A Simple Bourbon Glaze Takes Classic Donuts Up A Few Notches

If you've ever been to a spirit tasting, an expert guide will peel back the harsh, often overpowering taste of alcohol to reveal a world of unique subtle flavors. Bourbon's diverse tasting notes range from nuts and fruit to baking spices and sweets, making it the perfect candidate for dessert recipes. A donut glaze is a simple recipe that bourbon will take to rich and complex heights.

You can incorporate bourbon into donut glaze by either reducing it over the stove or adding a splash to cold glaze and whisking to combine. A cold glaze is quicker and easier to make by whisking powdered sugar, milk, and bourbon. Since you won't be cooking the bourbon, a cold glaze needs only a splash to infuse it with flavor. Furthermore, a cold glaze will not mask the alcoholic bite as much as a cooked glaze. That said, you can bring out bourbon's underlying tasting notes by pairing it with a dash of vanilla or almond extract.

Reducing a glaze over the stove is a great way to enhance bourbon's more subtle flavors by burning off the strong alcoholic flavor. You will need much more bourbon for a stovetop glaze; whereas a cold glaze needs one or two tablespoons of bourbon per cup of confectioner sugar, a stovetop glaze will take around a half-cup per cup of sugar. A reduction glaze will have a more caramelized taste, which happens to be a prominent tasting note for bourbon.

Bourbon glaze tips and flavor pairings

Bourbon is a complex ingredient that'll take a simple glaze to the next level all by itself, but you can manipulate a bourbon glaze with the type of bourbon you choose. If you're using bourbon in a glaze, you should opt for a mid-tier bottle and save the expensive, aged stuff for sipping neat. Tasting Table has a guide for the best types of bourbon to use when baking, with plenty of tasting note descriptions that you can match with the flavors in a donut. If you want to add a spicy kick to a simple donut glaze, Bulleit Bourbon is the high-intensity option you seek. A smoky, sweet bourbon would make a great substitute for vanilla in a simple, cold glaze. You can always add more vanilla for mutual benefit by using this glazed donut recipe.
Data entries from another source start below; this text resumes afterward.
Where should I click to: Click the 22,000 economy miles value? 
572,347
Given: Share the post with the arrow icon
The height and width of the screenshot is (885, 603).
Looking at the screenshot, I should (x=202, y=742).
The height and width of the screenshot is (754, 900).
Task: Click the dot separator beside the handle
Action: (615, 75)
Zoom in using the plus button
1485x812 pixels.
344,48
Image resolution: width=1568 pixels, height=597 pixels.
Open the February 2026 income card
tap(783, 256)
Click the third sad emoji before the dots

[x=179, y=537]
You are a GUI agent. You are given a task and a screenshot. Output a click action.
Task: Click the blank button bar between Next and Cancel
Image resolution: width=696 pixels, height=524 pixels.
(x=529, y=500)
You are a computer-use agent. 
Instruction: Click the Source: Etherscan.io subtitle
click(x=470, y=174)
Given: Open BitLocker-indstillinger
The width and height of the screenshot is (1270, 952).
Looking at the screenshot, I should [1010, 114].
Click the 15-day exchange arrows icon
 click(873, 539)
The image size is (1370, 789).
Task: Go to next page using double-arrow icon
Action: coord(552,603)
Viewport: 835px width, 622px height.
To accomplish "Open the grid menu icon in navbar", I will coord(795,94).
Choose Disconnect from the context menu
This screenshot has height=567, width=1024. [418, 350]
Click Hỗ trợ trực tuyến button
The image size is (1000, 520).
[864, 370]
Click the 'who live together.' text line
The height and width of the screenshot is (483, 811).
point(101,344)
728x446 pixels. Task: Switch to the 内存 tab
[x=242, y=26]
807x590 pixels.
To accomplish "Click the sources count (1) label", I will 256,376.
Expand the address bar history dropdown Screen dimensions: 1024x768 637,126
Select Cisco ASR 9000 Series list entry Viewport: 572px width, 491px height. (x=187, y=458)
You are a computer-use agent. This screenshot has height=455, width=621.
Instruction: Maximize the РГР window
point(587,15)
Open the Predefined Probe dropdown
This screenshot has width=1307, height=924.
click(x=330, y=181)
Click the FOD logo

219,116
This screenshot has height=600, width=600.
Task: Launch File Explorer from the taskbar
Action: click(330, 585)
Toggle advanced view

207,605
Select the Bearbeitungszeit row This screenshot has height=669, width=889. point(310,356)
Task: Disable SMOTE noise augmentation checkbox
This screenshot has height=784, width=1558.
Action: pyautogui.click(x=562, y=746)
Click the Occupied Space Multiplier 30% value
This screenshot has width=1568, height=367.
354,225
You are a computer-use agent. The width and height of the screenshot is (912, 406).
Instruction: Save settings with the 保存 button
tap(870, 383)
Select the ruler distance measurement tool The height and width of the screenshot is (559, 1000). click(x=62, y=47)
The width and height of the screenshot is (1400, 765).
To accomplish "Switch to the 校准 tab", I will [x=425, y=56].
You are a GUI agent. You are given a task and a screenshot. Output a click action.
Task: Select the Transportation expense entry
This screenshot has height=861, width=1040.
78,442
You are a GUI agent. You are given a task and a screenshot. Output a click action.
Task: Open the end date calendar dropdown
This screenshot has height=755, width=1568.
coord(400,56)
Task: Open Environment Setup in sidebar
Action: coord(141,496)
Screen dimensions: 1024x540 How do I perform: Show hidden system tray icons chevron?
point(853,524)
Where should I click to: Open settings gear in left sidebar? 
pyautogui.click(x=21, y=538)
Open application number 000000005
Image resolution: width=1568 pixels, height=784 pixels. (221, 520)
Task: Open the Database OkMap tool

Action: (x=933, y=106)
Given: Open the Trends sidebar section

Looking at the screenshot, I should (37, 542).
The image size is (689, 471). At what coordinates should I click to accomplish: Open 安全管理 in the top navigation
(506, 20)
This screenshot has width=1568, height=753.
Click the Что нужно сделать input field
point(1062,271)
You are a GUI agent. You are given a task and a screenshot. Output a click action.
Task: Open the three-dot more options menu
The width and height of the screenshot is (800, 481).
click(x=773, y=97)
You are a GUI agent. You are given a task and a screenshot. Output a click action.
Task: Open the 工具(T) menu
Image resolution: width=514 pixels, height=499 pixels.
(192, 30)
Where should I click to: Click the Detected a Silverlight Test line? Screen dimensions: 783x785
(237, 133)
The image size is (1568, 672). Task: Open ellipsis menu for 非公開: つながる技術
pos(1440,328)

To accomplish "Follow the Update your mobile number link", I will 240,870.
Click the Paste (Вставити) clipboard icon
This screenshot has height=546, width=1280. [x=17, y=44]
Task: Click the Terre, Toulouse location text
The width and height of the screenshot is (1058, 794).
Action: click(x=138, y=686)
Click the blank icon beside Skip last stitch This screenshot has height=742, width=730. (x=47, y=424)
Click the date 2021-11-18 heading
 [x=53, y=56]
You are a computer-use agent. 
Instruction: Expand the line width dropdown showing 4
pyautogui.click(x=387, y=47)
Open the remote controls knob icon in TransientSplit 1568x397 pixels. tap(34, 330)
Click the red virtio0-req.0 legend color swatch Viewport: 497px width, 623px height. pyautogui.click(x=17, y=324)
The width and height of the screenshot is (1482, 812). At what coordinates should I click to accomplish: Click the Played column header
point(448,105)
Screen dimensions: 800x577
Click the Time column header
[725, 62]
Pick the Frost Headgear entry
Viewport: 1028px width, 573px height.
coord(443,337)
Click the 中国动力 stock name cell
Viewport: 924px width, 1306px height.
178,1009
Ingredient swaps and additions will also help bourbon work its magic in a glaze. For example, you could use brown sugar or maple syrup in a glaze reduction to enhance the sweet notes in bourbon and the richness of the glaze as a whole. Bring out the baking spice notes in a bourbon glaze with a sprinkle of cinnamon, nutmeg, or cardamom. You could also add cream cheese to a bourbon glaze for a creamier texture and a tangy finish. Bourbon is a popular addition to pecan pie, so you could add butter and bourbon to your glaze, then top a freshly glazed donut with toasted pecans.